Oh, the tragic irony: These "life-saving" cancer drugs could eat up your entire life savin

• http://www.naturalnews.com

(NaturalNews) The pharmaceutical industry is generally known to be a greed-driven, profiteering racket. However, the real danger for average Americans isn't just getting ripped off while suffering horrific side effects as a result of taking drugs — it's the threat of going bankrupt simply due to having a chronic illness for which the medical-industrial complex now prescribes "cures" that cost upwards of tens of thousands of dollars to manage.

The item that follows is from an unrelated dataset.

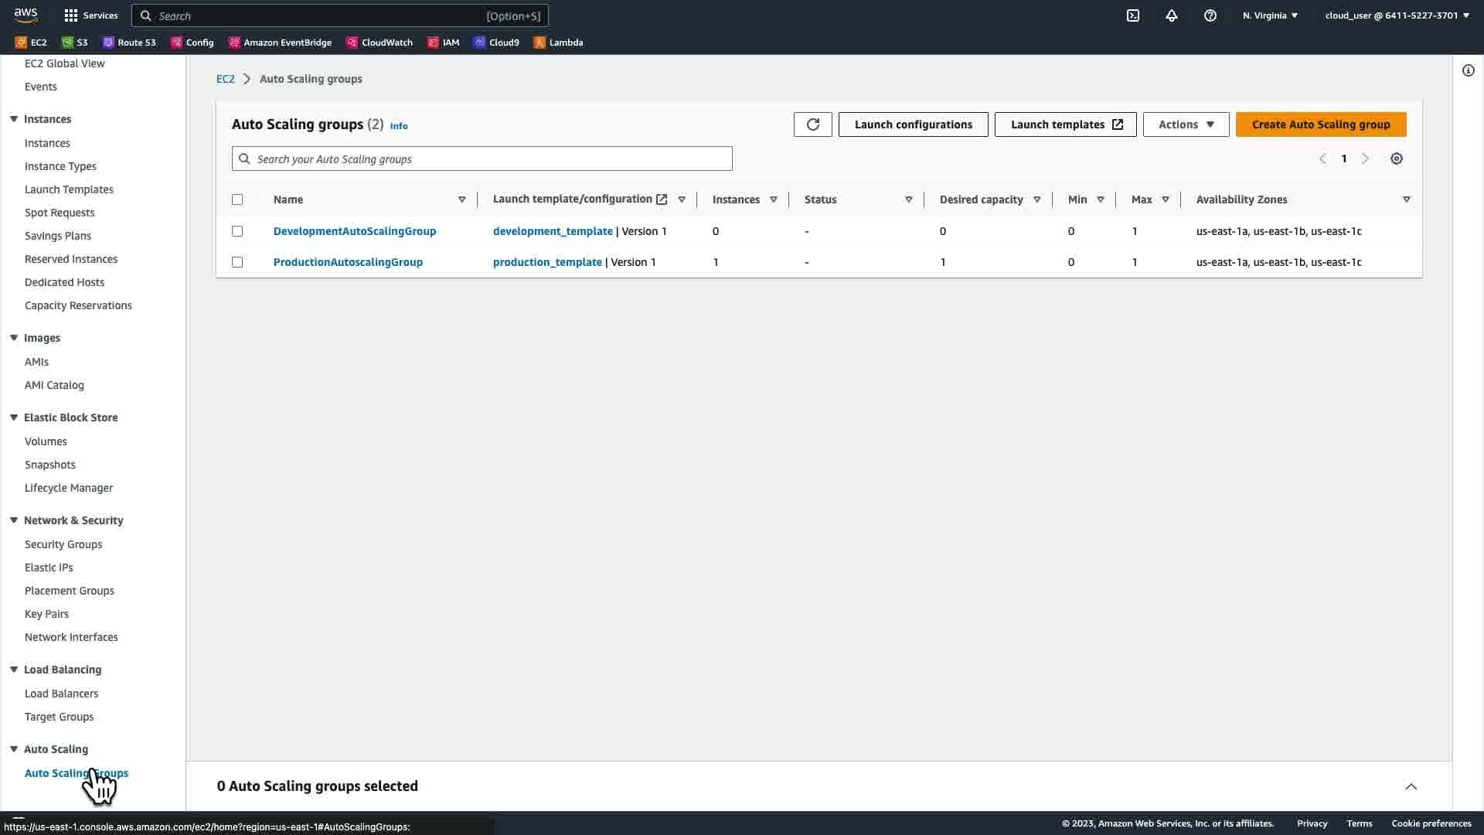The width and height of the screenshot is (1484, 835).
Task: Open the CloudShell terminal icon
Action: (x=1132, y=15)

Cancer is arguably the biggest profiteering disease of all. It's the one condition that will never have a cure — at least, that you'll hear about in the mainstream media — and will perpetually be assigned "experimental" treatments that would drain your entire bank account in a year or less. Here's an overview of some of these so-called experimental drugs and the costs associated with each:

1. Portrazza (necitumumab) by Eli Lilly & Co.
This experimental lung cancer drug doesn't cure lung cancer, of course, but its manufacturer claims that when combined with chemotherapy, it might help extend a patient's lifespan by a mere month and a half. The cost? As much as $1,309 per three-week cycle, according to The Washington Post. This translates to a cost of more than $22,500 annually.

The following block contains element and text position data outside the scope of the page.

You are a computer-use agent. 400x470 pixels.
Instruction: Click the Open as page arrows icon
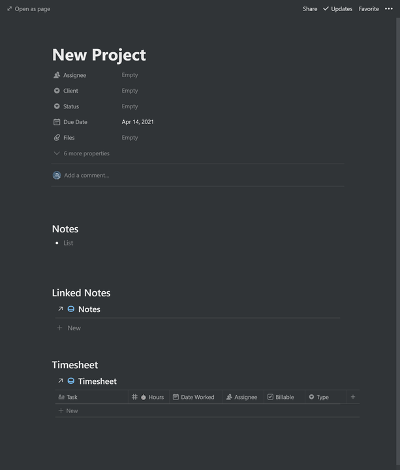[x=9, y=8]
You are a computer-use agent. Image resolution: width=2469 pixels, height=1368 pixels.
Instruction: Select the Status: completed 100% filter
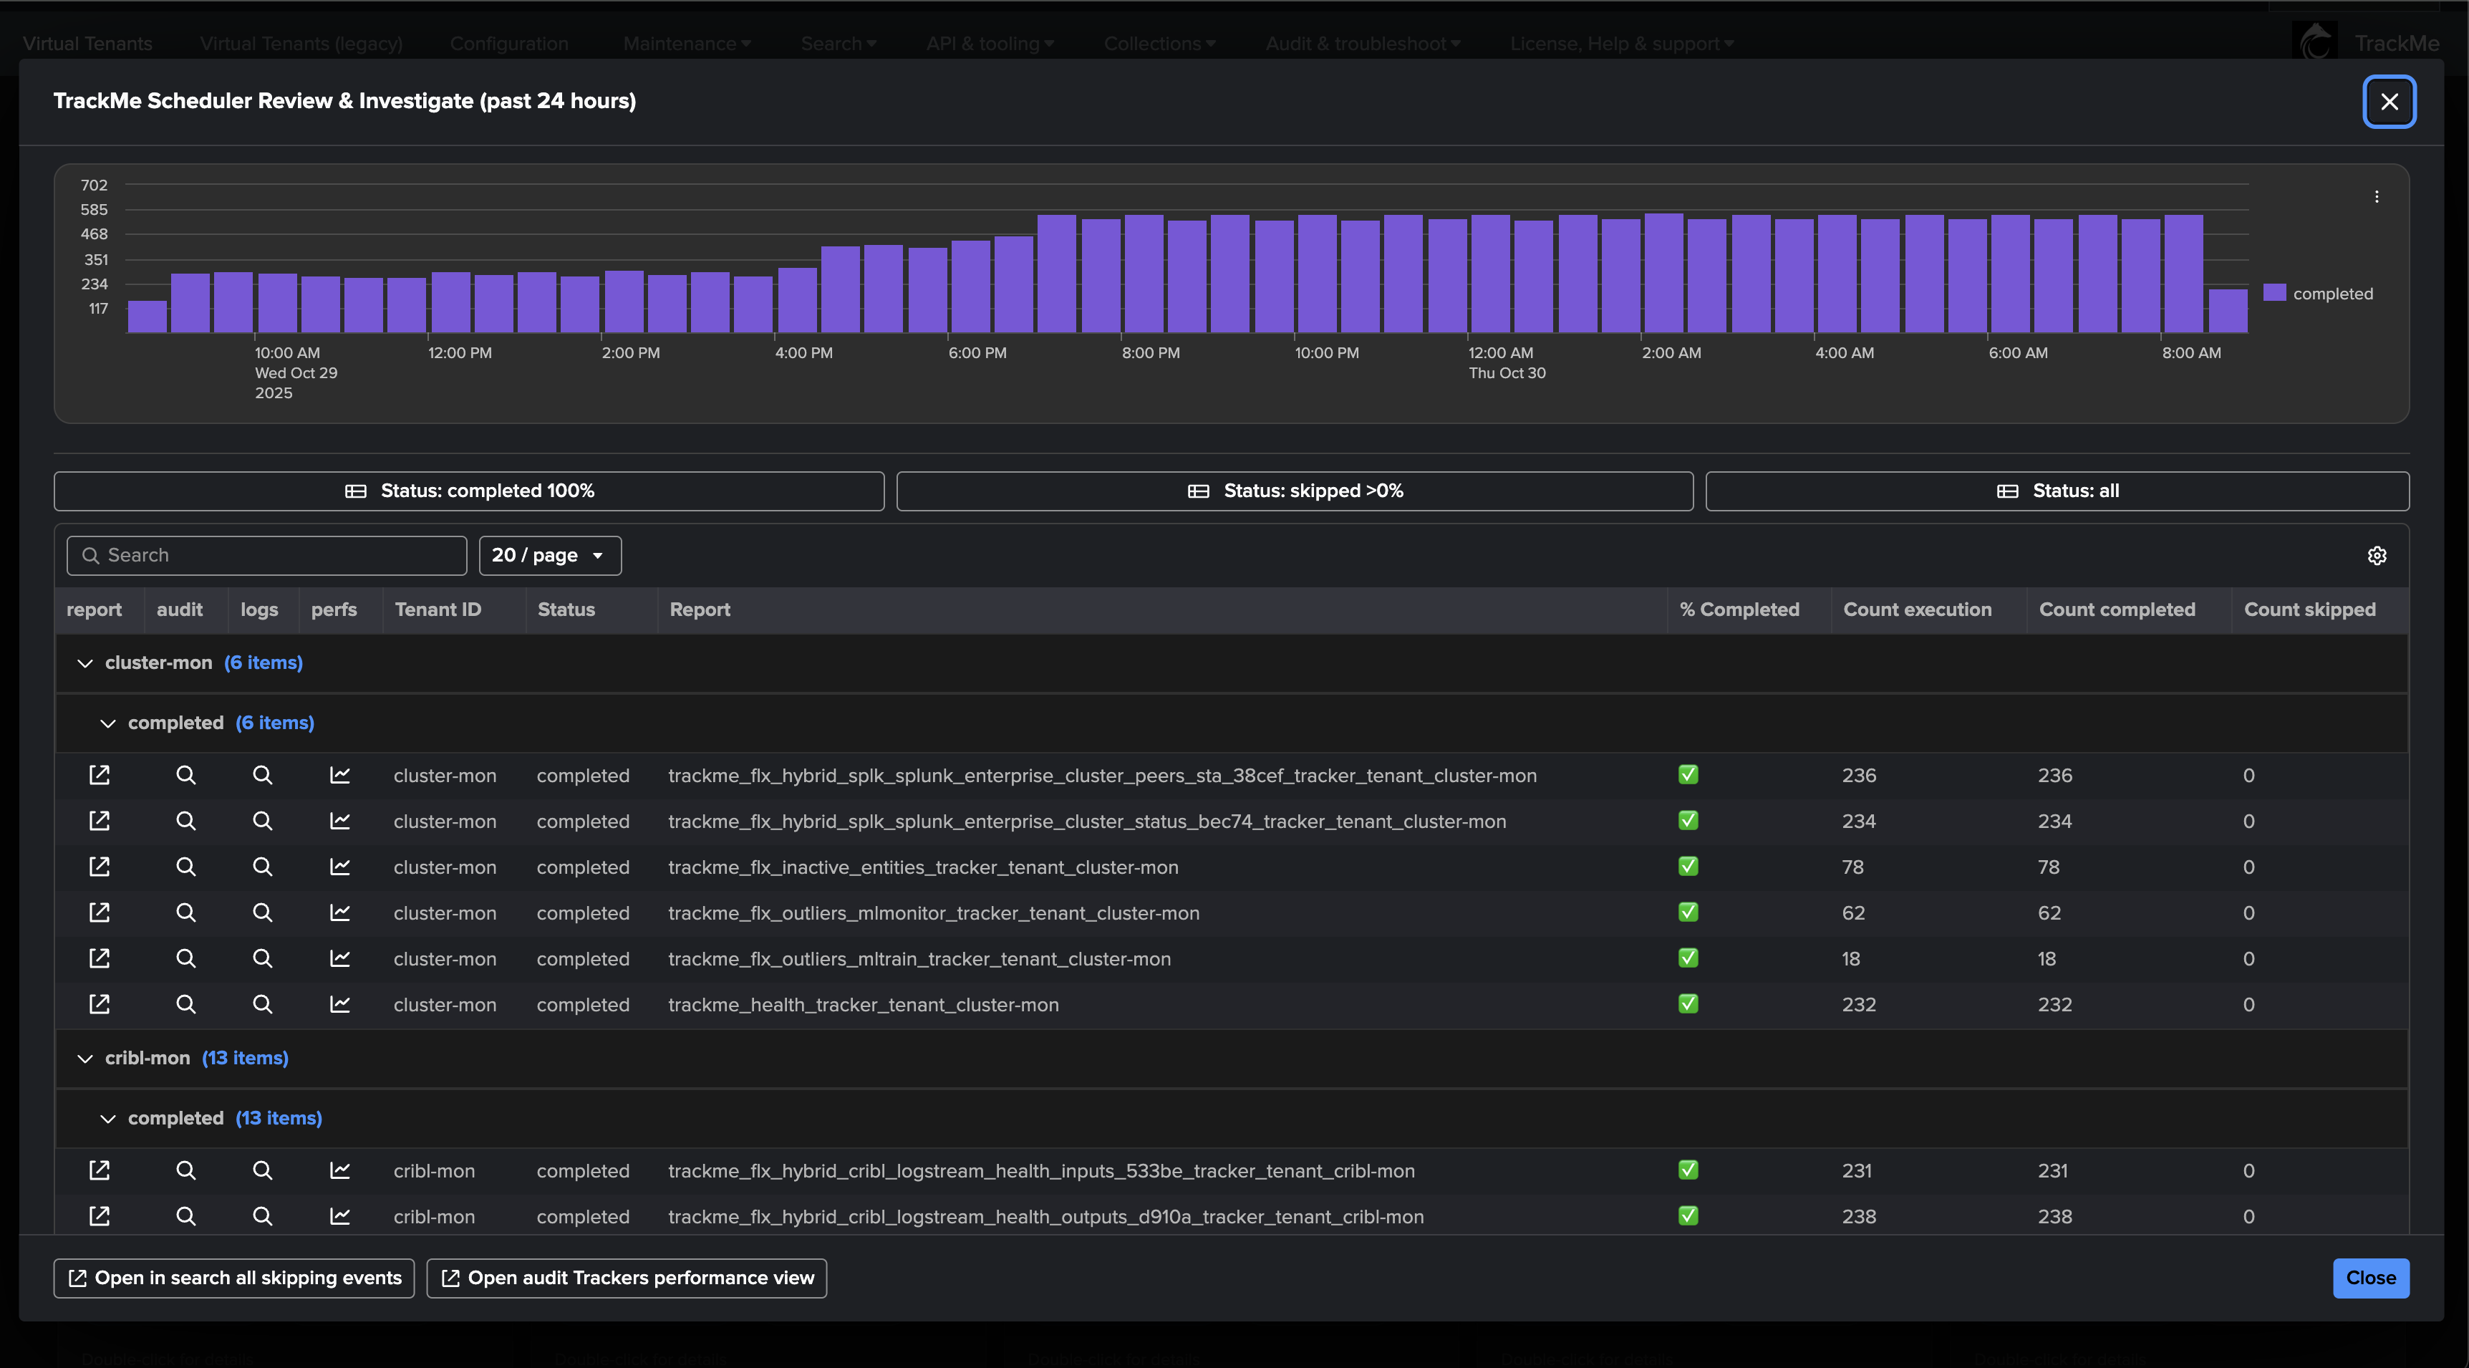pos(469,491)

The average working American earns about $46,500 annually in taxable wages, according to the Social Security Administration (SSA). This is just slightly more than double the cost of getting treated with necitumumab for a year, assuming a person making this amount of money actually saved $22,500 of his earnings for such treatment.

However, the reality is that the average American household — not individual, since the the amount for an individual is probably a lot lower than this — saves about $4,900 of its annual earnings in the bank for a rainy day. At $1,309 per three-week cycle, treatment with necitumumab would drain a family's yearly savings in less than three months.